Я потянулся к моим наушникам.
– Ненавижу Чехова! – вспыхнула Оксаночка. – Все у него правильно, нравственно, симметрично. – Она с легкостью присваивает себе прочитанное недавно.
– Я боюсь, Оксаночка, у тебя уже такой срок.
– Никакой не срок. Это не живот, вот видишь. – Она распахивает халат и кладет мою руку на бугристый шар, разделенный надвое темной пигментной полосой.
– Шевелится? – спрашиваю я, так как ничего не почувствовал.
– Нет, может, это вообще цирроз печени, от него тоже так раздувает.
Парашютиста, наверное, разбудил грохот. Это я допустил неосторожность. Он вышел из спальни в трусах и в куртке с надписью Teenager.
– Оксаночка! Да вы что это! Увлекшись, мы нахавозили, и притом изрядно. По всему полу разбросали обрывки. Если заведусь, я теряю терпение. И Оксаночка – страсть захватила и ее, потому что это была страсть к разрушению, – все рвала руками. Не зная, что и сказать, Парашютист присел над нами на корточки. То, что мы сделали, привело его в уныние.
– Угораздило же, – бормотал он, – дважды жениться, и оба раза на бесплодной девке. Вы подумали хоть о том, что теперь скажет мама?

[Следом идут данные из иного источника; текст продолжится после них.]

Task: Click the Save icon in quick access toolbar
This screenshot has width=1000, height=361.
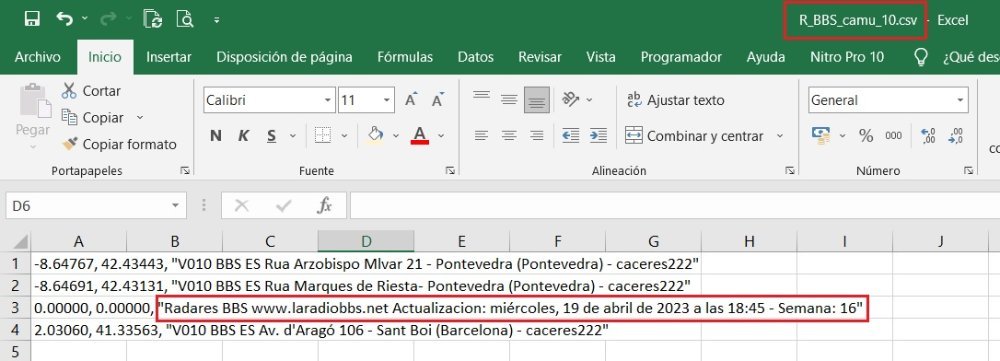Action: 32,19
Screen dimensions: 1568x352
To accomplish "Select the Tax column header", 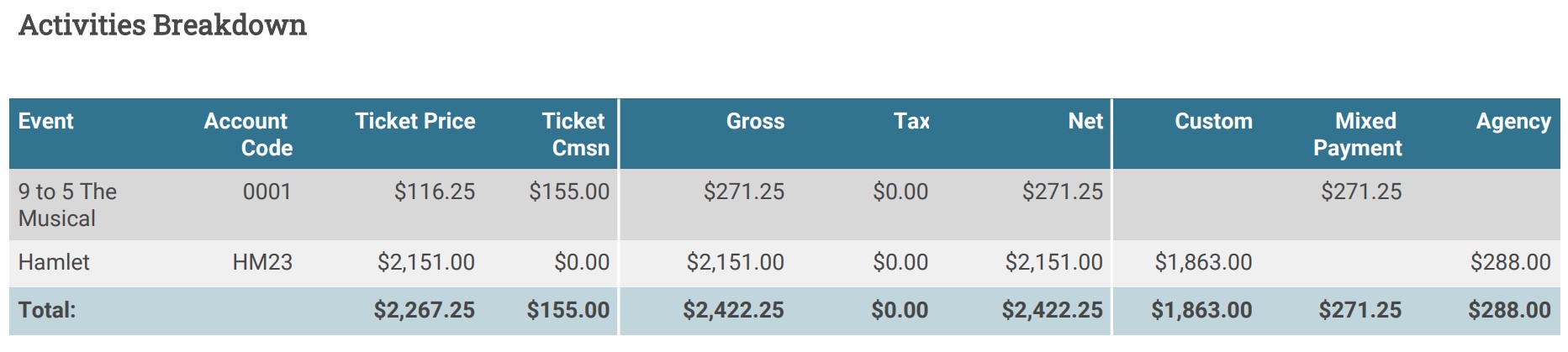I will tap(911, 121).

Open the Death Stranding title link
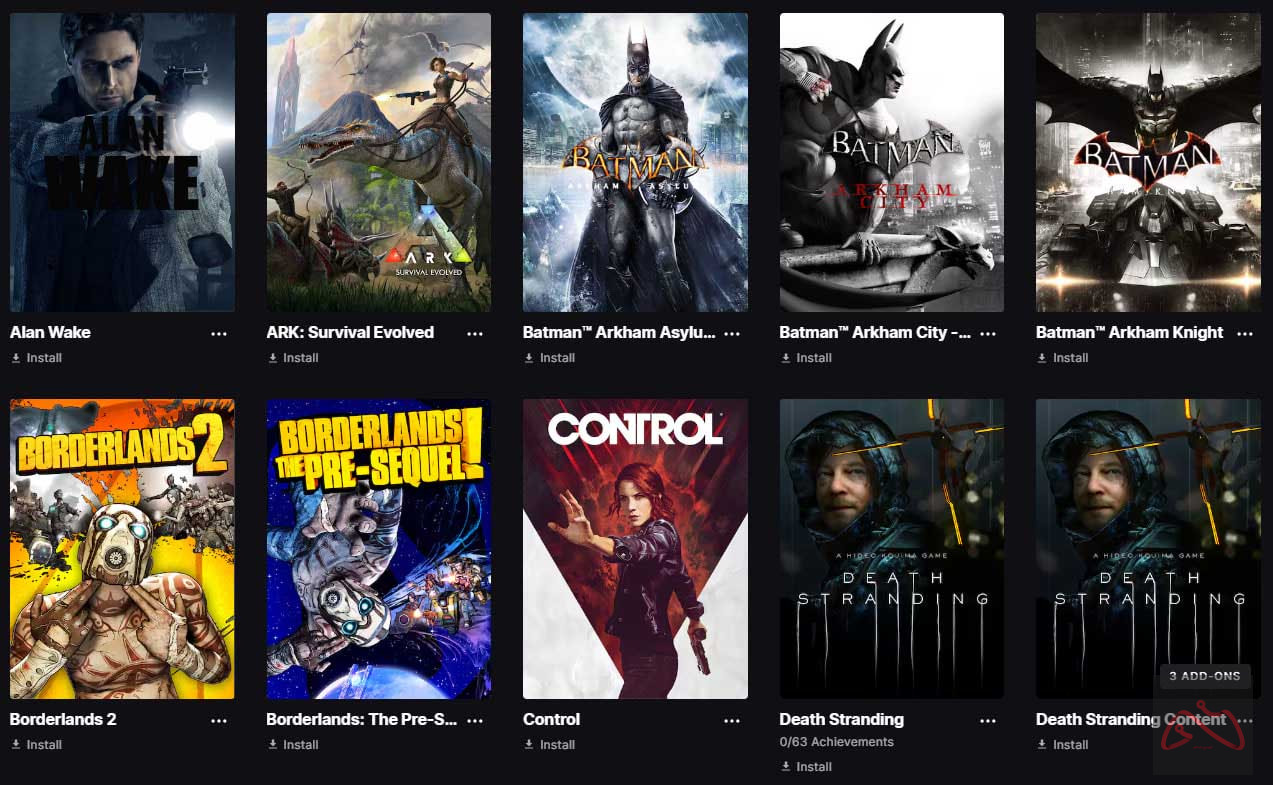[841, 719]
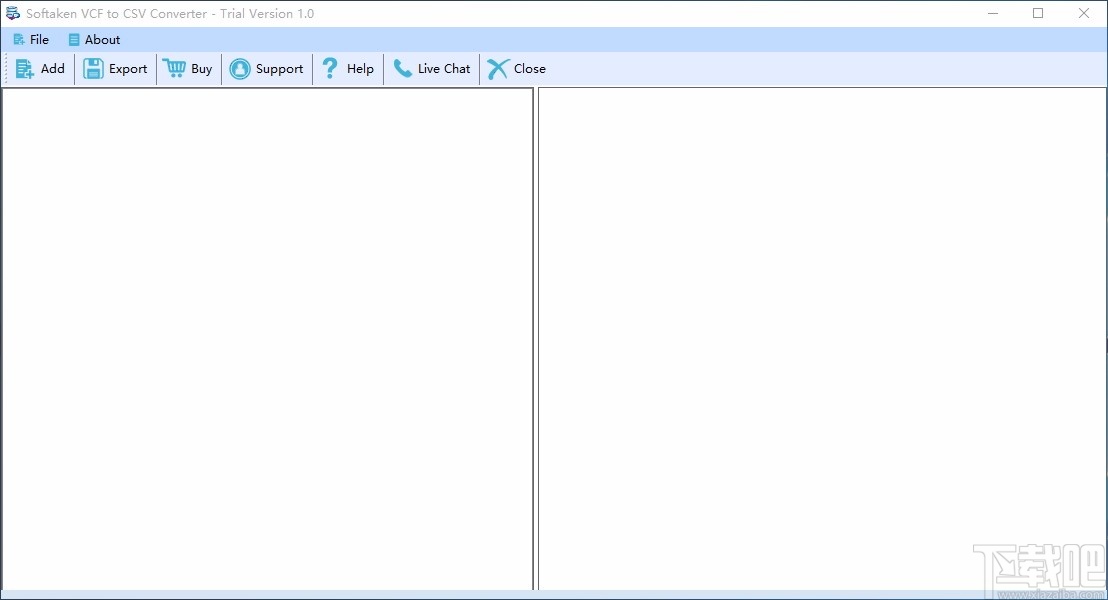
Task: Export contacts with the Export button
Action: point(115,68)
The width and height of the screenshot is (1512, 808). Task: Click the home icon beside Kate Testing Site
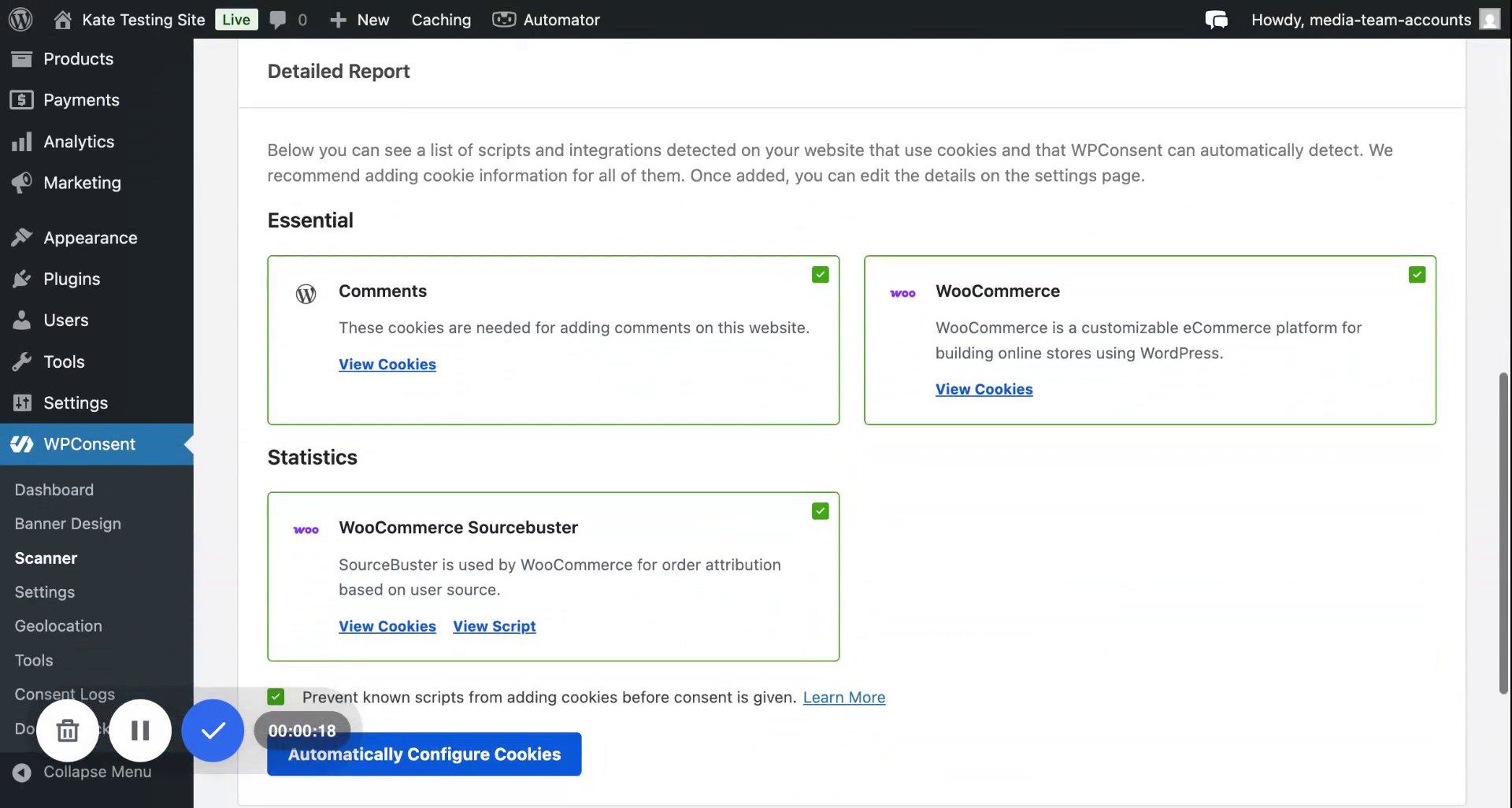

Я ничего не отвечал. Мама может не вынести такого удара, если только мы не успеем вовремя и не спрячем остатки до ее прихода. Оксаночка, вот та невозмутимо продолжала орудовать мастихином, упираясь рукой в крышку, и пот из ее подмышек падал прямо на очищенный картон. Свою шерстяную кофту она давно сбросила, и только полоски прозрачного скотча блестели у нее на плечах. Эту сложную систему поддержки живота изобрел Парашютист. Она начиналась на Оксаночкиных плечах, забиралась под вялые маленькие груди, закреплялась на талии и на крестце. Не вставая с колен, она сказала:
– А я не понимаю, что в этом такого. Мама и сама всегда жалела, что он розовый. Пускай бы, говорит, был красный, как у твоего деда. Все-таки я тоже была когда-то комсомолкой.
– За утро вы не успеете, – сказал Парашютист. Я не выдержал:
– Будешь причитать или все-таки поможешь?
Парашютист ушел на кухню и принес оттуда железную банку с гвоздями. Обдирая розовую бумагу, мы с Оксаночкой погнули, а кое-где совсем измяли аляповатую окантовку из толстой фольги. Звездочки пришли в негодность. От мамы, конечно, и это не укроется. Сашка часто доставала мед с антресолей, и, думаю, звездочки, разорванная бумага и расшатанные гвоздики – это все на ее совести. Говорила же ей мама: «Сашка, достаешь мой гроб, так не бери его за ручки!» Теперь все это придется ремонтировать мне и Парашютисту.
IX
Утром Сашку позвали к телефону. Я бы и сам хотел знать, кто.
– Не хватало еще, чтобы она на стороне загуляла! – ворчала мама всякий раз, когда Сашке кто-то звонил.
– Зачем вы так? – огрызался Парашютист. – Наши отношения держатся на полном доверии.
– Доверии… Ну-ну, только в нашем роду это часто случается.